- [Documento]
•••••

Alguns
hábitos não nos deixam, mesmo quando não encontramos um motivo
lógico para que os mantenhamos. Quando vou bater perna ou cumprir
compromissos financeiros na parte central da cidade, faço como
muitos contemporâneos meus: anuncio com uma certa pompa “vou pra
Indaiatuba”, resquício de uma época em que a cidade era
informalmente dividida entre o “lado de lá” da linha férrea (o
Centro) e o “lado de cá” (a periferia). Enfim. Uma vez por mês,
lá vou eu pra Indaiatuba, boletos, contas de consumo e listas nas
mãos e paciência na alma.
Depois
das inevitáveis filas e das notas de real que rareiam na carteira, a
missão “cidadão pagador de impostos, taxas e afins” é cumprida
dentro do prazo. Há momentos em que a fome não nos acompanha com a
proximidade de uma sombra,mas no oitavo dia do mês de Agosto, a
manhã dando adeus, meu estômago anunciou que não poderia aguardar
o almoço em casa. Como só me alimento com arroz e feijão no
(des)conforto do lar, minha escolha foi a mais óbvia possível:
Pastelaria Kibe e Esfiha.

•••••

- [Dados fornecidos]
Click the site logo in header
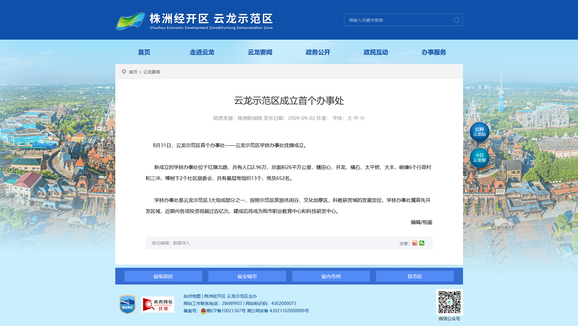 pos(194,21)
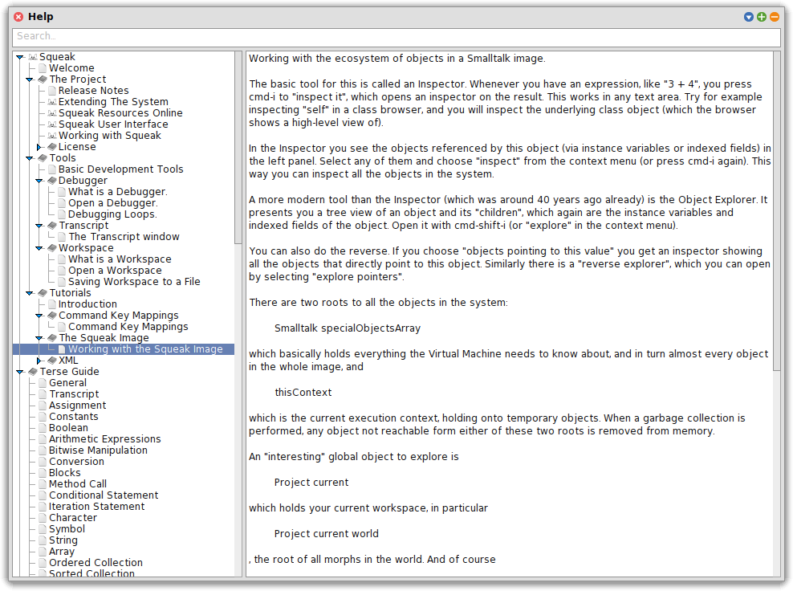Click the page icon next to Welcome
The height and width of the screenshot is (591, 793).
43,68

•••••

- [Enunciado A] No texto sobre as idas ao centro de Indaiatuba, que lugar foi escolhido para comer?
- [Enunciado B] Prossiga com o texto sobre as idas ao centro de Indaiatuba, começando logo após a última frase.
Os registros não têm papel algum aqui.

- [Resultado do exercício A] A Pastelaria Kibe e Esfiha.

- [Resultado do exercício B]
Para
quem não conhece a outrora pacata cidade de Indaiatuba, o
estabelecimento acima citado é famoso pelos preços não muito
escorchantes e lanches rápidos acima da média. Adoro o pão de
queijo, a coxinha, os folhados e as esfirras fechadas. Prático e
decidido quando o assunto é comida, já estava com o menu anotado
mentalmente quando entrei. Infelizmente, todas as mesas estavam
ocupadas e tive que optar em colocar os produtos em uma caixa que
eles fornecem no balcão self-service para degustar os petiscos na
praça em frente à Pastelaria. Escolher, colocar, pedir o suco,
pagar.
Visualizo
um banco sob a agradável sombra de uma sibipiruna; sento, deposito a
caixa ao meu lado, e ataco os salgados com precisão cirúrgica:
guardanapos de papel envolvendo a esfirra, abrir a boca e comer.
Nesse momento tudo o que desejo é a paz de minhas mastigadas em
silêncio. Só que sempre existem as pessoas que adoram ser um
empecilho consciente ao alento alheio.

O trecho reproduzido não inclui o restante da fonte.